In truth, the bonus point almost felt a little belated, even though it came in the 35th minute. It emanated from good work in defence, notably from the props, as Andrew Porter felled Sergio Parisse and then Jack McGrath enveloped Braan Steyn for Dan Leavy to latch onto the ball, as he does, and win the turnover.
Transitioning swiftly to attack, thanks to Conan picking up the loose ball and Sexton straightening the line, Bundee Aki saw Tommaso Boni shooting up again on the outside. Whereas before he went through with the called pass and saw it slapped to the ground, this time Aki pulled the ball back in, stood up Luca Bigi, accelerated past him on the outside into the gap vacated by Boni – who was again poor defensively in the key decision-making role of outside centre – and put Keith Earls over with a a fine left to right pass.
This was Earls’ sixth try against Italy and 27th in total for Ireland, putting him within two of Denis Hickie and three of Tommy Bowe, who is the second highest Irish try scorer of all time behind the great one.
Earls, at peace with himself mentally and physically in prime nick, is maintaining the best form of his career, won virtually every ‘moment’ he was involved in, making line breaks, beating defenders, catching another cross-kick, and scoring that try.
Two of the four second-half tries, Henshaw’s second and Stockdale’s first, were the product of Italian handling errors, while forward grunt work earned a try for Best and another for Stockdale courtesy of pull-back passes by Best and Joey Carbery which had the Italians all at sea.
All of this has, of course, to be measured against the opposition, for while the Italians have rarely brought a better attacking backline to this venue, rarely have they brought a more impotent pack or such a muddled and often hapless defence, which had more holes than a soup strainer. Of their 27 missed tackles, 15 of them were by their three-quarter line.
Yet there were a few Irish flaws and certainly enough for Schmidt to get his teeth into for that famed Monday review.
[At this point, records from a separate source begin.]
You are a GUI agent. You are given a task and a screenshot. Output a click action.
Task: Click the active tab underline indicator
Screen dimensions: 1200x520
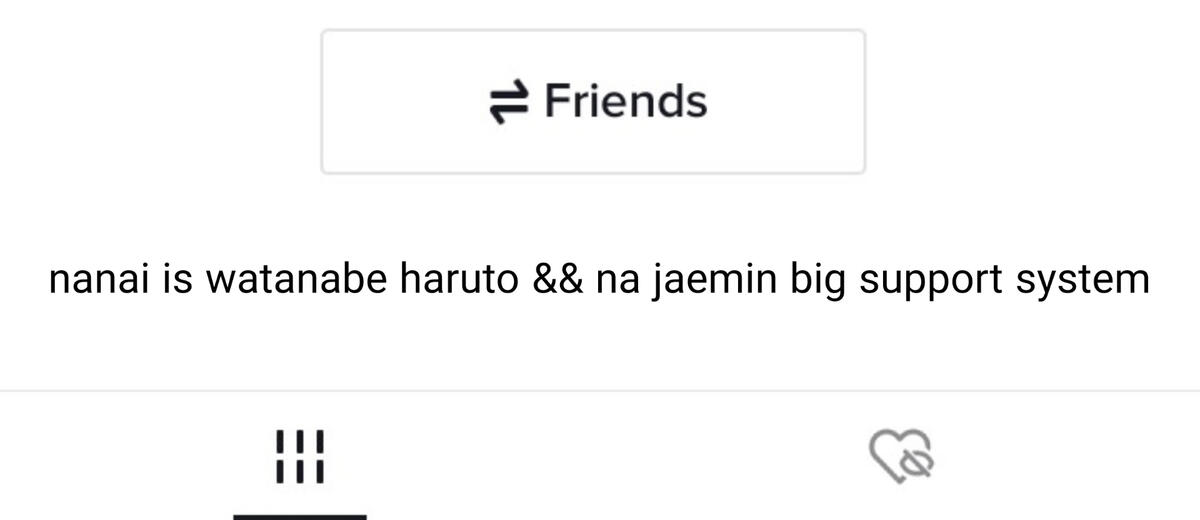point(300,516)

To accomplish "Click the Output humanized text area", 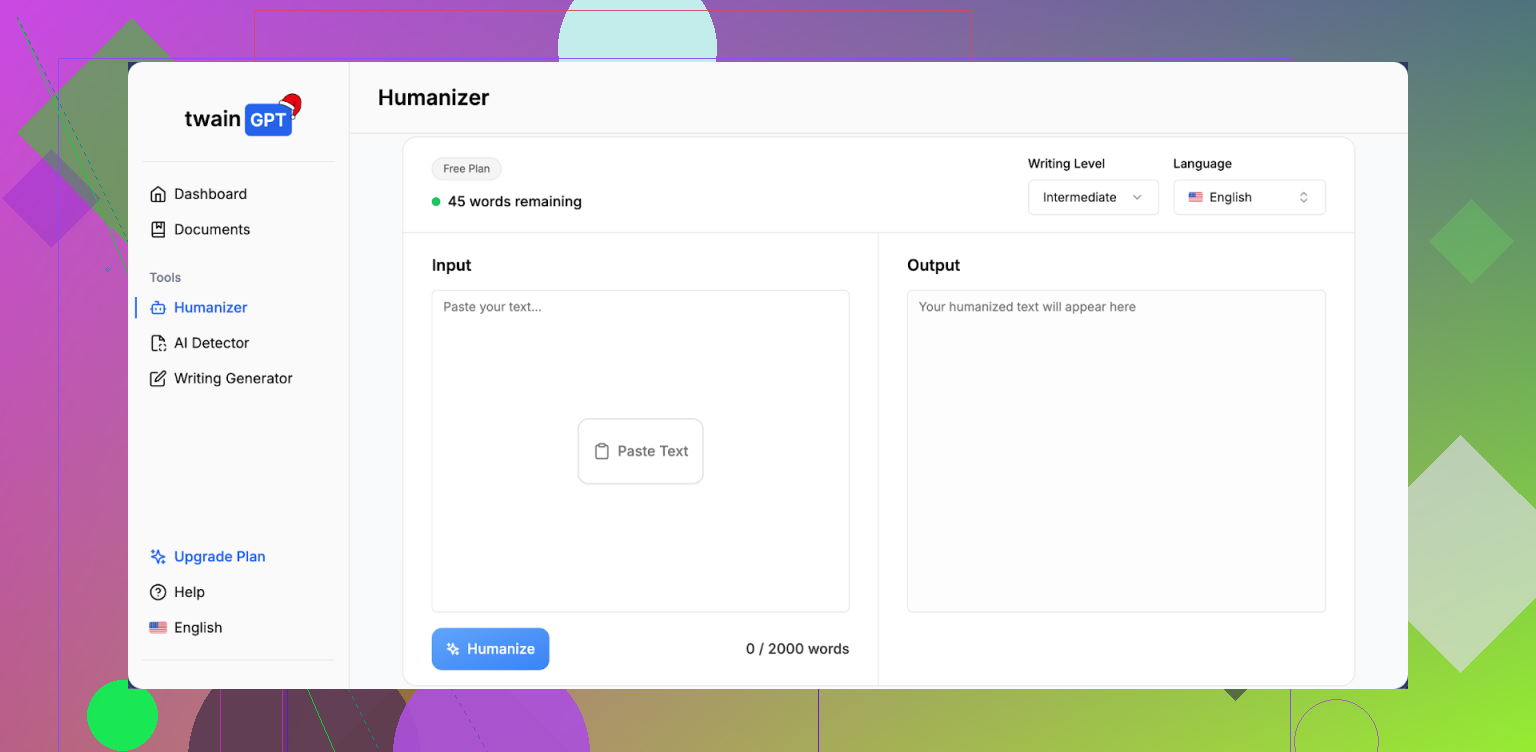I will pos(1115,450).
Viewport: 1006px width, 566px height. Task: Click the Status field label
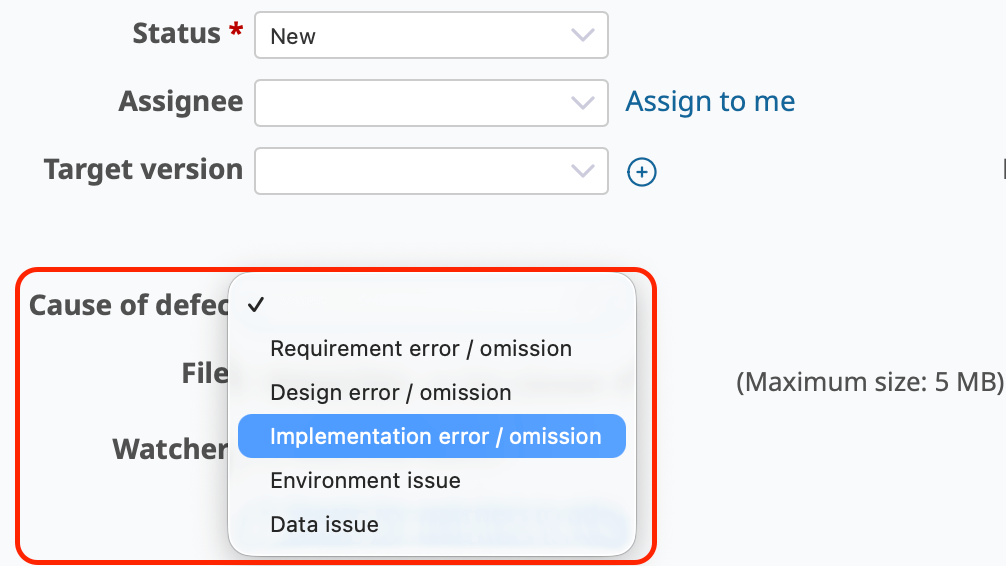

Ireland left at least two tries behind them, first when failing to convert three successive attacking set-pieces off penalties in the first half, and secondly when Romain Poite was the culprit when filling one of the many gaps in a porous Italian defence and blocking Peter O’Mahony’s inside pass to Rob Kearney. This being his 14th successive Test without a try, the full-back’s frustration was manifest.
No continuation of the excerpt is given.